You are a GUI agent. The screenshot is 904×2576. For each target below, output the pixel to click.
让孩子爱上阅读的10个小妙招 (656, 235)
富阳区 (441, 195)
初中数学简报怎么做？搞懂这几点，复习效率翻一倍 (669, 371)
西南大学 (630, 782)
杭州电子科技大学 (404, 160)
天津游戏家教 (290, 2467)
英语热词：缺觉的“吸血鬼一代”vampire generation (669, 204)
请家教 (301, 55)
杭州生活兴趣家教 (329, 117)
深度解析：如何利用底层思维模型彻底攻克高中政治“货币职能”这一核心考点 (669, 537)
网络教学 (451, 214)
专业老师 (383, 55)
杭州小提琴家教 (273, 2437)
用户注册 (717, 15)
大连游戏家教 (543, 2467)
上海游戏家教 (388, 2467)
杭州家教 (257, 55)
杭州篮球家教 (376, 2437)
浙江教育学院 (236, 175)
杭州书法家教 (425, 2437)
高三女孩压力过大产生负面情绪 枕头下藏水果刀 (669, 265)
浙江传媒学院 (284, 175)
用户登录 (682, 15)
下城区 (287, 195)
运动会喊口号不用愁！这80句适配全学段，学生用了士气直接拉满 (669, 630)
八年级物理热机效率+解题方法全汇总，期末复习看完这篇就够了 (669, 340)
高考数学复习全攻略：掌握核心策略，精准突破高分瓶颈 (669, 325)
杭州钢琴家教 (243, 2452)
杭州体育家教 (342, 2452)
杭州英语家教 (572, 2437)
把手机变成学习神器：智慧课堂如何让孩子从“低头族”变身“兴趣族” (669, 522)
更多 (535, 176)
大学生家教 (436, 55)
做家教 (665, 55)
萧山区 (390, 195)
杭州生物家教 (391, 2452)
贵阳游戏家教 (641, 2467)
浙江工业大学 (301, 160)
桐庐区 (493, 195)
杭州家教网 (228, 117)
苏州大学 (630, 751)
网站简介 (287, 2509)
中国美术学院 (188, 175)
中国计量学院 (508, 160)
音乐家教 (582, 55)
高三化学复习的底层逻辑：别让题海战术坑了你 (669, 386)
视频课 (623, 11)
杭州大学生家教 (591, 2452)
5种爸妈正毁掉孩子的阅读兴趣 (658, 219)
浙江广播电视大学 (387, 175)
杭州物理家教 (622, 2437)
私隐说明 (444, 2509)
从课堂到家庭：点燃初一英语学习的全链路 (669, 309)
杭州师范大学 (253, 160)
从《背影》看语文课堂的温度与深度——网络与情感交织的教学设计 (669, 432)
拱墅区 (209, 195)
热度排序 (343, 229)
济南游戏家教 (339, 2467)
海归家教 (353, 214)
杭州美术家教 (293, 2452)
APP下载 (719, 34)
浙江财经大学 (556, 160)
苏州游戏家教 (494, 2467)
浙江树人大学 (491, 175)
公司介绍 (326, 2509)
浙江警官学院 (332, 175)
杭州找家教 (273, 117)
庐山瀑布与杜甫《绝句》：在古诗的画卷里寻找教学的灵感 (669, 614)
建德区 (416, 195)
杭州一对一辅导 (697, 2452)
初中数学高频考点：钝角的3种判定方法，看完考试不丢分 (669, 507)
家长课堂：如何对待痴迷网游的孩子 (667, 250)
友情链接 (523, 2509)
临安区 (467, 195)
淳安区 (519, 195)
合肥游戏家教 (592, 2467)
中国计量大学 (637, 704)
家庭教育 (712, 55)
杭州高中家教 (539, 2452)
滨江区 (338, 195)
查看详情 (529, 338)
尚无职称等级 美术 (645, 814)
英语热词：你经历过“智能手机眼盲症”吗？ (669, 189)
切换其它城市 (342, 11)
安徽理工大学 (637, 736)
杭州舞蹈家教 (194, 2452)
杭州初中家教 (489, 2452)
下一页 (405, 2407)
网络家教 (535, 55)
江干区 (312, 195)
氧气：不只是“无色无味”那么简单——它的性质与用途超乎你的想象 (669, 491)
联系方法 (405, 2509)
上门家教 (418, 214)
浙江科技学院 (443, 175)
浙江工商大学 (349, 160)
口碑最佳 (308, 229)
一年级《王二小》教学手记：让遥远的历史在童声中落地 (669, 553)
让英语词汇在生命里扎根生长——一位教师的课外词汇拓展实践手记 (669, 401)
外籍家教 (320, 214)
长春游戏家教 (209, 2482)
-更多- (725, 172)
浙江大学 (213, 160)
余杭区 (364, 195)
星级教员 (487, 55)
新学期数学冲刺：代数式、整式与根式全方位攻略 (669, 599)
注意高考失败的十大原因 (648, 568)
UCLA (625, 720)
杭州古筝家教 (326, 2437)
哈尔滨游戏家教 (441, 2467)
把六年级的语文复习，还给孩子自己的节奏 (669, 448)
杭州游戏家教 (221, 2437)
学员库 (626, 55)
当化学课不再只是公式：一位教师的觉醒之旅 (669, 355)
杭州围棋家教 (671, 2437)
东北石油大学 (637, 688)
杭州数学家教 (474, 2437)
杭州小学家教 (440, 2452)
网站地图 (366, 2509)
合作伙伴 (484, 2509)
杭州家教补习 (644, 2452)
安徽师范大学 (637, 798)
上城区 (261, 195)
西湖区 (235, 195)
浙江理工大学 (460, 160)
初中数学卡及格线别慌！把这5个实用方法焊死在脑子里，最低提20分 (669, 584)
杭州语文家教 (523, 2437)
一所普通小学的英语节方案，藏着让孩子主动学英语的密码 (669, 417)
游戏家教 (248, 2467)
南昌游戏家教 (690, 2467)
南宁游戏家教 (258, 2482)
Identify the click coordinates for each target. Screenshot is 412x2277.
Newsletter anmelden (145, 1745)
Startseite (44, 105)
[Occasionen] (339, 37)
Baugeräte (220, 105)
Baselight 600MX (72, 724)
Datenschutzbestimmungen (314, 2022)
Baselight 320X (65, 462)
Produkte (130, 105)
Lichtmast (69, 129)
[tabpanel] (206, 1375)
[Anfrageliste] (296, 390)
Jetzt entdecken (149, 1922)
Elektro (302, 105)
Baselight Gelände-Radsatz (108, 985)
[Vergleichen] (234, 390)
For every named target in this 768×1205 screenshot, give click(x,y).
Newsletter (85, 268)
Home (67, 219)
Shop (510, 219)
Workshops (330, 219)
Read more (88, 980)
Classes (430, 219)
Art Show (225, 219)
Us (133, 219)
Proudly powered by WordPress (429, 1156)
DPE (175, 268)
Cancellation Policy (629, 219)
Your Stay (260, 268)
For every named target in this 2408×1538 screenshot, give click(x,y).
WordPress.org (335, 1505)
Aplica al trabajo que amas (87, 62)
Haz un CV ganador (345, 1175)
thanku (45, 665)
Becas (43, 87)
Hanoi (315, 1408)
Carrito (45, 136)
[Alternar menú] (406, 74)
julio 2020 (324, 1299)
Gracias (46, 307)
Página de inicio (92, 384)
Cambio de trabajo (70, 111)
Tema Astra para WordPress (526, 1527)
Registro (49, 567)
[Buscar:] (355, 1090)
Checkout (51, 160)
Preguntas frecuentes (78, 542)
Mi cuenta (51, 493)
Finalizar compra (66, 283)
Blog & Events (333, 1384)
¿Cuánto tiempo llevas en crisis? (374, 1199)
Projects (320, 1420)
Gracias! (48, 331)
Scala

▸ **ASSIGNED TASK**:
All records shown above are to be given again verbatim.

▸ **SOLUTION**:
You are a GUI agent. The screenshot is 904×2576. For each target below, output the pixel to click.
让孩子爱上阅读的10个小妙招 (656, 235)
富阳区 (441, 195)
初中数学简报怎么做？搞懂这几点，复习效率翻一倍 (669, 371)
西南大学 (630, 782)
杭州电子科技大学 (404, 160)
天津游戏家教 (290, 2467)
英语热词：缺觉的“吸血鬼一代”vampire generation (669, 204)
请家教 (301, 55)
杭州生活兴趣家教 (329, 117)
深度解析：如何利用底层思维模型彻底攻克高中政治“货币职能”这一核心考点 (669, 537)
网络教学 (451, 214)
专业老师 (383, 55)
杭州小提琴家教 (273, 2437)
用户注册 (717, 15)
大连游戏家教 (543, 2467)
上海游戏家教 (388, 2467)
杭州家教 (257, 55)
杭州篮球家教 (376, 2437)
浙江教育学院 (236, 175)
杭州书法家教 (425, 2437)
高三女孩压力过大产生负面情绪 枕头下藏水果刀 (669, 265)
浙江传媒学院 (284, 175)
用户登录 (682, 15)
下城区 (287, 195)
运动会喊口号不用愁！这80句适配全学段，学生用了士气直接拉满 (669, 630)
八年级物理热机效率+解题方法全汇总，期末复习看完这篇就够了 (669, 340)
高考数学复习全攻略：掌握核心策略，精准突破高分瓶颈 (669, 325)
杭州钢琴家教 (243, 2452)
杭州体育家教 (342, 2452)
杭州英语家教 (572, 2437)
把手机变成学习神器：智慧课堂如何让孩子从“低头族”变身“兴趣族” (669, 522)
更多 (535, 176)
大学生家教 (436, 55)
做家教 (665, 55)
萧山区 (390, 195)
杭州生物家教 (391, 2452)
贵阳游戏家教 (641, 2467)
浙江工业大学 (301, 160)
桐庐区 (493, 195)
杭州家教网 (228, 117)
苏州大学 (630, 751)
网站简介 (287, 2509)
中国美术学院 (188, 175)
中国计量学院 (508, 160)
音乐家教 (582, 55)
高三化学复习的底层逻辑：别让题海战术坑了你 (669, 386)
视频课 (623, 11)
杭州大学生家教 (591, 2452)
5种爸妈正毁掉孩子的阅读兴趣 (658, 219)
浙江广播电视大学 (387, 175)
杭州物理家教 (622, 2437)
私隐说明 (444, 2509)
从课堂到家庭：点燃初一英语学习的全链路 (669, 309)
杭州师范大学 (253, 160)
从《背影》看语文课堂的温度与深度——网络与情感交织的教学设计 (669, 432)
拱墅区 (209, 195)
热度排序 (343, 229)
济南游戏家教 (339, 2467)
海归家教 (353, 214)
杭州美术家教 (293, 2452)
APP下载 (719, 34)
浙江财经大学 (556, 160)
苏州游戏家教 (494, 2467)
浙江树人大学 (491, 175)
公司介绍 (326, 2509)
浙江警官学院 (332, 175)
杭州找家教 (273, 117)
庐山瀑布与杜甫《绝句》：在古诗的画卷里寻找教学的灵感 (669, 614)
建德区 (416, 195)
杭州一对一辅导 (697, 2452)
初中数学高频考点：钝角的3种判定方法，看完考试不丢分 (669, 507)
家长课堂：如何对待痴迷网游的孩子 (667, 250)
友情链接 (523, 2509)
临安区 (467, 195)
淳安区 (519, 195)
合肥游戏家教 (592, 2467)
中国计量大学 (637, 704)
家庭教育 (712, 55)
杭州高中家教 (539, 2452)
滨江区 (338, 195)
查看详情 (529, 338)
尚无职称等级 美术 (645, 814)
英语热词：你经历过“智能手机眼盲症”吗？ (669, 189)
切换其它城市 (342, 11)
安徽理工大学 (637, 736)
杭州舞蹈家教 (194, 2452)
杭州初中家教 (489, 2452)
下一页 (405, 2407)
网络家教 (535, 55)
江干区 (312, 195)
氧气：不只是“无色无味”那么简单——它的性质与用途超乎你的想象 (669, 491)
联系方法 (405, 2509)
上门家教 (418, 214)
浙江科技学院 (443, 175)
浙江工商大学 (349, 160)
口碑最佳 (308, 229)
一年级《王二小》教学手记：让遥远的历史在童声中落地 (669, 553)
让英语词汇在生命里扎根生长——一位教师的课外词汇拓展实践手记 (669, 401)
外籍家教 (320, 214)
长春游戏家教 (209, 2482)
-更多- (725, 172)
浙江大学 (213, 160)
余杭区 (364, 195)
星级教员 (487, 55)
新学期数学冲刺：代数式、整式与根式全方位攻略 (669, 599)
注意高考失败的十大原因 (648, 568)
UCLA (625, 720)
杭州古筝家教 (326, 2437)
哈尔滨游戏家教 (441, 2467)
把六年级的语文复习，还给孩子自己的节奏 (669, 448)
杭州游戏家教 (221, 2437)
学员库 (626, 55)
当化学课不再只是公式：一位教师的觉醒之旅 (669, 355)
杭州围棋家教 (671, 2437)
东北石油大学 (637, 688)
杭州数学家教 (474, 2437)
杭州小学家教 (440, 2452)
网站地图 (366, 2509)
合作伙伴 (484, 2509)
杭州家教补习 (644, 2452)
安徽师范大学 (637, 798)
上城区 (261, 195)
西湖区 (235, 195)
浙江理工大学 (460, 160)
初中数学卡及格线别慌！把这5个实用方法焊死在脑子里，最低提20分 (669, 584)
杭州语文家教 (523, 2437)
一所普通小学的英语节方案，藏着让孩子主动学英语的密码 (669, 417)
游戏家教 (248, 2467)
南昌游戏家教 (690, 2467)
南宁游戏家教 (258, 2482)
Identify the click coordinates for each target. Screenshot is 412x2277.
Newsletter anmelden (145, 1745)
Startseite (44, 105)
[Occasionen] (339, 37)
Baugeräte (220, 105)
Baselight 600MX (72, 724)
Datenschutzbestimmungen (314, 2022)
Baselight 320X (65, 462)
Produkte (130, 105)
Lichtmast (69, 129)
[tabpanel] (206, 1375)
[Anfrageliste] (296, 390)
Jetzt entdecken (149, 1922)
Elektro (302, 105)
Baselight Gelände-Radsatz (108, 985)
[Vergleichen] (234, 390)
For every named target in this 768×1205 screenshot, give click(x,y).
Newsletter (85, 268)
Home (67, 219)
Shop (510, 219)
Workshops (330, 219)
Read more (88, 980)
Classes (430, 219)
Art Show (225, 219)
Us (133, 219)
Proudly powered by WordPress (429, 1156)
DPE (175, 268)
Cancellation Policy (629, 219)
Your Stay (260, 268)
For every named target in this 2408×1538 screenshot, give click(x,y).
WordPress.org (335, 1505)
Aplica al trabajo que amas (87, 62)
Haz un CV ganador (345, 1175)
thanku (45, 665)
Becas (43, 87)
Hanoi (315, 1408)
Carrito (45, 136)
[Alternar menú] (406, 74)
julio 2020 (324, 1299)
Gracias (46, 307)
Página de inicio (92, 384)
Cambio de trabajo (70, 111)
Tema Astra para WordPress (526, 1527)
Registro (49, 567)
[Buscar:] (355, 1090)
Checkout (51, 160)
Preguntas frecuentes (78, 542)
Mi cuenta (51, 493)
Finalizar compra (66, 283)
Blog & Events (333, 1384)
¿Cuánto tiempo llevas en crisis? (374, 1199)
Projects (320, 1420)
Gracias! (48, 331)
Scala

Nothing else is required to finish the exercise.